ビザ(在留資格)を取り外国人が来日する手続き方法

現在外国で生活している外国人が、何かしらの理由により、ビザ(在留資格)を取得し日本で生活することがあります。

そのような場合におこなう手続きが、「在留資格認定証明書交付申請」となります。

ビザを取得するための手続きの流れ

ここでは、ビザを取得までの一連の流れをご説明します。

1、どのビザに該当するか検討する
まず、どのようなビザがあり、どのビザに該当するかを調べる必要があります。該当するビザがない場合は日本で中長期で生活することができないためです。
2、ビザを取得するための要件を満たしているかを調べる
ビザにはそれぞれ取得するための要件があります。該当するビザがあったとしても、要件を満たしていなければビザを取得することができません。
3、申請するための書類の作成と収集をおこなう
ビザを取得するための要件を満たしていれば、その要件を満たしていることを証明するため書類を集めたり書類を作成しなければなりません。書類の作成と収集は、思いのほか時間が掛かります。そのため、早め早めに行動することをおすすめします。
4、出入国在留管理局(旧:入国管理局)に申請をする
書類がすべて揃ったら、居住予定地、受入れ機関の所在地を管轄する出入国在留管理局に申請します。なお、申請は、代理人となる人又は機関が日本に存在しない場合、日本で手続きはできません。
5、追加書類を提出する
出入国在留管理局から追加で書類を要求されることがありますが、この場合は追加書類提出の通知が郵送されてきます。
6、封筒が郵送される
封筒で認定証明書が郵送されます。(標準処理期間は1ヶ月~3ヶ月となります)。なお、不許可の場合も同様に封筒が郵送されますが、中身は認定証明書ではなく不交付の通知書となります。
7、認定証明書等を郵送する
郵送された認定証明書を外国にいる申請人に郵送します。認定証明書の有効期限は、発行された日から3ヶ月となるので、その間に来日する必要があります。
8、日本大使館等で手続きをする
郵送された認定証明書やパスポート等を持って、日本大使館(領事館)に行き、査証の手続きをおこないます。なお、一部の国では代理店での手続きとなります。
9、日本に入国する
査証が発行されたら来日します。新千歳空港、成田空港、羽田空港、中部空港、関西空港、広島空港及び福岡空港では、空港でビザ(在留資格)がわかる在留カードが交付されます。

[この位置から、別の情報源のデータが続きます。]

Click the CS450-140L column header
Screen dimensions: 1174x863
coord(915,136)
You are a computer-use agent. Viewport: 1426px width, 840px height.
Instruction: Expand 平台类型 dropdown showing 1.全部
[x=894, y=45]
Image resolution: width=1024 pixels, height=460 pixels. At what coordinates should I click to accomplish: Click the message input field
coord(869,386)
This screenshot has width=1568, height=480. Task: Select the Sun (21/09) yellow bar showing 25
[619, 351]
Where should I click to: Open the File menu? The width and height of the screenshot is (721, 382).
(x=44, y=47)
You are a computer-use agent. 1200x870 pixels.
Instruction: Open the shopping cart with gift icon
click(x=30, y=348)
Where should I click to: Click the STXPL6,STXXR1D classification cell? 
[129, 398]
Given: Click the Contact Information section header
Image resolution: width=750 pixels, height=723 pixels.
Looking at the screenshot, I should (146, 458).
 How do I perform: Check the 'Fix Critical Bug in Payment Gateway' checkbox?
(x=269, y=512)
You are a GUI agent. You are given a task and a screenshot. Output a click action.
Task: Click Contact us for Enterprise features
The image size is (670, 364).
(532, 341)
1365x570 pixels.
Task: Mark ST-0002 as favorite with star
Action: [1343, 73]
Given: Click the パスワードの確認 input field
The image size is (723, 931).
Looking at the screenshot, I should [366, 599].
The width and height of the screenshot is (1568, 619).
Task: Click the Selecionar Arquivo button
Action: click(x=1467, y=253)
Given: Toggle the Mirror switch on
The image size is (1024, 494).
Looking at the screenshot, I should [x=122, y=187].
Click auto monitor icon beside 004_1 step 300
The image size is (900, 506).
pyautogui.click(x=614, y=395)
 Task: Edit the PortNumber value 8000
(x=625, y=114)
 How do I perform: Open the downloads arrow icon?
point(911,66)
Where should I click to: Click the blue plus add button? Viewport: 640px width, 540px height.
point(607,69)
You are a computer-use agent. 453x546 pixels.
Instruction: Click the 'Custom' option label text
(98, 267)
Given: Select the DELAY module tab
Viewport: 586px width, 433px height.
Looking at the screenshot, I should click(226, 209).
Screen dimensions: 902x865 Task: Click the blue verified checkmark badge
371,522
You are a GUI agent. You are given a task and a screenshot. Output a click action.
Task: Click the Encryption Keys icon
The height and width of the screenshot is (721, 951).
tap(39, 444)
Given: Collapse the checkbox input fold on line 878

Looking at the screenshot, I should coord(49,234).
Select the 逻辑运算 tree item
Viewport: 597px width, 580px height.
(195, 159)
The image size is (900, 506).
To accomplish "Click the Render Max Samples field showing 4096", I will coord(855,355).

その他の空港では、市区町村の窓口に住居地の届出をした後に、原則として出入国在留管理官署から郵送されます。

気を付けたいポイント

以下のことは基本的にどのビザにでも該当するとビザが取得できない可能性があります。

日本及び外国で過去に刑事処分を受けていないこと。
入管法の入国拒否(上陸拒否事由)に該当していないこと。
ビザに定められている活動(上陸許可基準)に該当していること
日常生活をおこなうことができる資産や技能があり、日本での生活に問題がないこと。また、原則として公共の負担を受けていないこと。

どのビザに該当するかを知っておく

ビザの種類はいろいろとあるのですが、申請人が日本でどのような活動をおこないたいかを知り、その活動に対してビザがあるのかを知る必要があります。

ここでは、一般的なビザをご紹介します。

なお、ビザの種類の詳細を知りたい場合は、ビザ(在留資格)の種類は何があるの?をご覧ください。

ビザ(在留資格) 主な該当者
経営・管理 経営者、工場長、支店長、等
技術・人文知識・国際業務 エンジニア、事務員、翻訳者、通訳者、語学教師、等
企業内転勤 外国会社からの転勤者
技能 外国料理のコック、スポーツ指導者、ソムリエ、等
家族滞在 一定のビザで滞在する外国人の配偶者及び子ども
日本人の配偶者等 日本人の配偶者、日本人の実子、特別養子縁組をした子ども
永住者の配偶者等 永住者の配偶者、一定の永住者の実子
定住者 日系3世、外国人配偶者の連れ子、日本人の子を育てる外国人、等

もしビザが不許可になってしまったら?

もし、ビザの手続きが不許可になってしまった場合は、出入国在留管理局で不許可理由を聞くことになります。

不交付の通知書には不交付理由が記載されているのですが、多くの場合はその文面だけでは詳細がわからないため出入国在留管理局に行く必要があります。

不許可の場合は別室で不許可理由を聞くことができるので、再申請をするかしないかを検討することになります。

なお、不許可理由は1度しか聞くことができません。

そのため、日本語やビザの手続きに不安があるようであれば、専門家に同行してもらったほうがよいです。